Muslime unter Pauschalverdacht: Die sieben von Trumps Einreisestopp betroffenen Staaten.
(Foto: n-tv.de / stepmap.de)
Und zweitens sei es zutiefst unverantwortlich, den Medien eine Art geheime Agenda zu unterstellen. Die Annahme, dass US-Journalisten - aus welchen Gründen auch immer - gemeinsame Sache mit islamistischen Terroristen machen würden, sei, so Cillizza weiter, selbst für jemanden wie Donald Trump "atemberaubendes Zeug".
"Haarsträubende" Behauptung
Medienwissenschaftler wiesen Trumps Unterstellungen umgehend zurück. "Anzudeuten, Journalisten hätten ihre Gründe, nicht über IS-Angriffe zu berichten, ist haarsträubend", meinte etwa Al Tompkins vom Poynter Institute, einer Journalistenschule aus Florida. Trump wollte mit der Aussage offenbar nur seine Position im Rechtsstreit um sein Einreiseverbot für Bürger aus sieben vordringlich islamisch Ländern stärken - unabhängig von der tatsächlichen Faktenlage.
Im Weißen Haus bemühten sich Mitarbeiter aus Trumps Team, die Aussagen des Präsidenten zu unterstützen. Beim Versuch einer Erläuterung warf ein Mitarbeiter des Präsidialamts den Medien vor, nicht mehr so intensiv wie früher über islamistische Gewalt zu berichten. "Es kann nicht erlaubt werden, dass das eine neue Normalität wird", hieß es.
Auf die Behauptung Trumps angesprochen, kündigte sein Sprecher Sean Spicer schließlich an, schriftliche Belege nachzureichen. Am Tag danach legte das Weiße Haus schließlich eine Liste mit Anschlägen in verschiedenen Ländern zwischen September 2014 und Dezember 2016 vor, um die Behauptungen des Präsidenten zu untermauern.
Attacken in Deutschland als Beweis
Doch selbst bei wohlwollender Betrachtung kann die Anschlagsliste Trumps Unterstellung, die Medien hätten die Nachrichten über Terroranschläge unterdrückt, nicht stützen: Zu jedem einzelnen aufgeführten Vorfall lassen sich Beispiele für eine ausführliche Berichterstattung finden. Abgesehen davon taugt eine Auflistung mehr oder weniger willkürlich ausgewählter Anschläge nicht, die umstrittene Politik Trumps zu verteidigen: Die meisten der genannten Anschläge hätten durch einen pauschalen Einreisebann, wie ihn Trump befürwortet, wohl nicht verhindert werden können - schlicht, weil sie sich außerhalb der USA ereigneten.

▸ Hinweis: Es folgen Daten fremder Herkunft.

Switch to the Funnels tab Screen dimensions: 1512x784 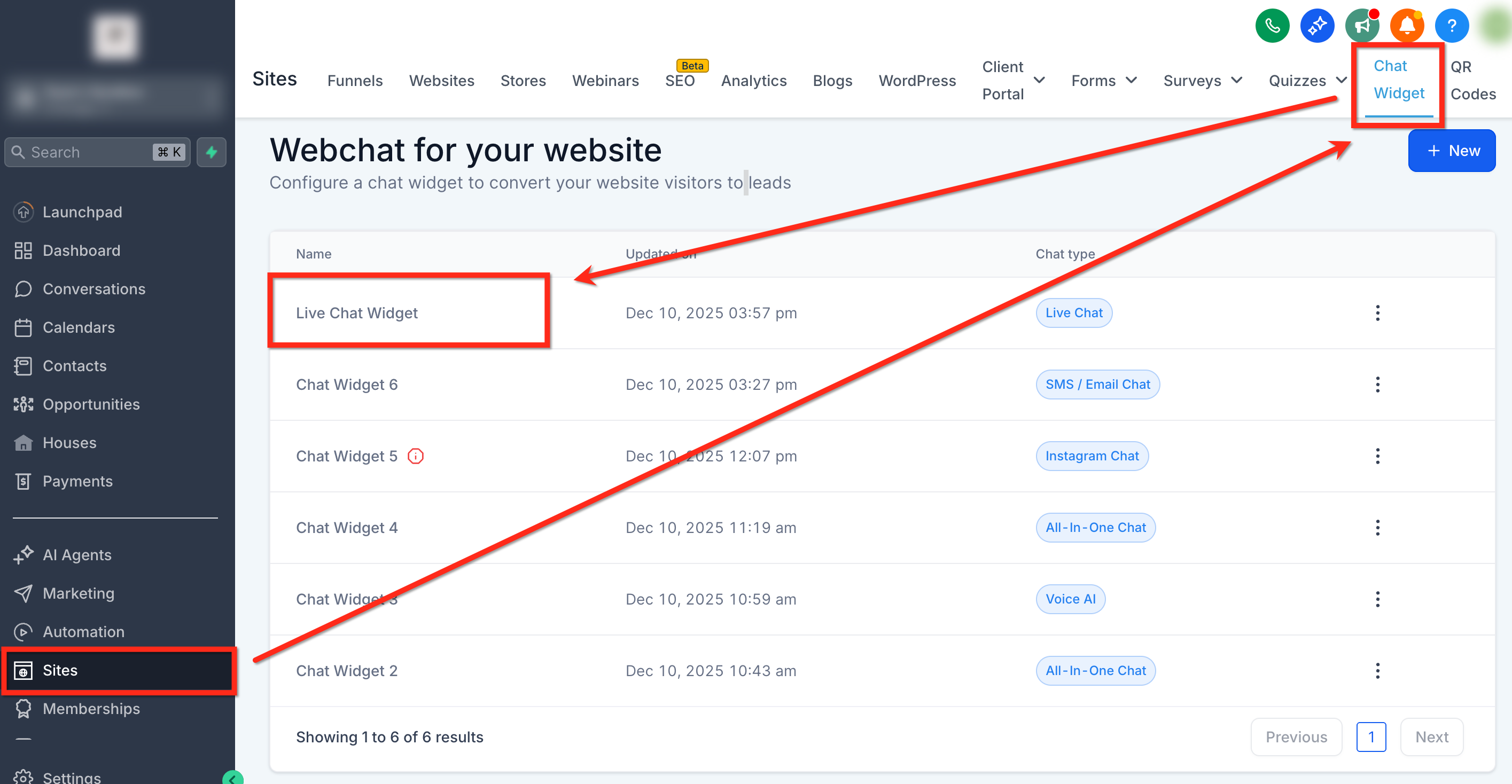point(355,81)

Die Liste aus dem Weißen Haus wurde zudem offenbar in großer Hektik zusammengestellt. In dem von der "Washington Post" veröffentlichten Papier klaffen Lücken. Rechtschreibfehler ("Attaker" statt "Attacker") zeugen zudem davon, dass die Auflistung nicht mit der bislang im Weißen Haus üblichen Sorgfalt überprüft wurde.

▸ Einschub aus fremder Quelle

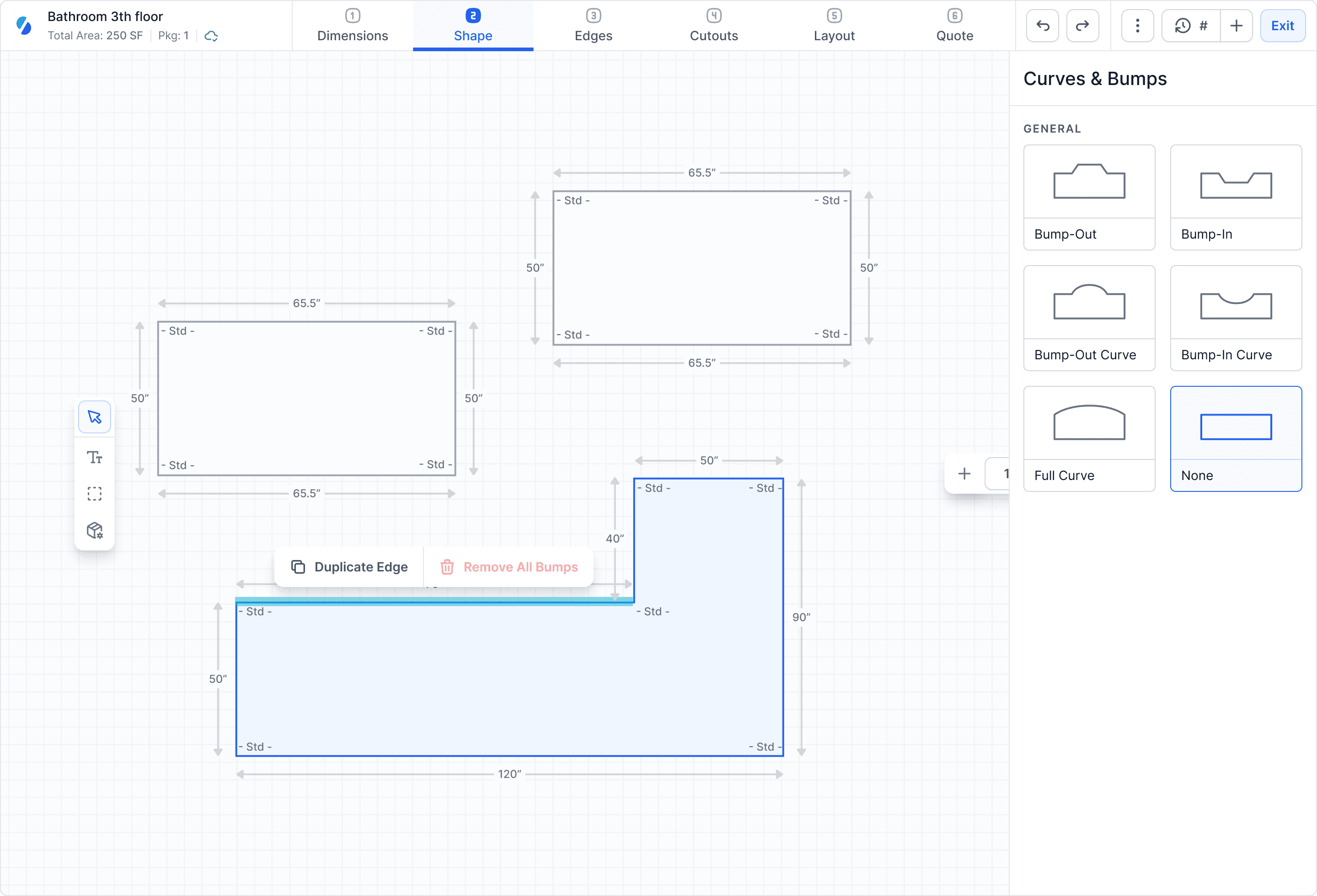This screenshot has width=1317, height=896.
Task: Open the version history button
Action: point(1191,26)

Die Liste mit "78 Angriffen" im Zeitraum von September 2014 bis Dezember 2016 umfasst weltweit beachtete Anschläge wie etwa in Orlando, Brüssel und Istanbul ebenso wie kleinere Anschläge, bei denen US-Staatsbürger als Täter identifiziert werden konnten. Daneben führte das Weiße Haus auch mehrere Vorfälle in Deutschland auf: Erwähnt wird etwa der Messerangriff der 16-jährigen Safia S. auf einen Polizisten in Hannover sowie die Attentate von Würzburg und Ansbach im vergangenen Jahr.
Auf der Liste fehlen dafür große Anschläge ohne westliche Opfer, wie etwa ein Selbstmordattentat mit einem Laster in Bagdad, bei dem im vergangenen November mehr als 70 Menschen ums Leben kamen. Auch Gewalt durch Rechtsradikale, etwa der Amoklauf eines Weißen mit neun Toten in einer von Afroamerikanern besuchten Kirche im US-Staat South Carolina im Juni 2015, kommt darin nicht vor.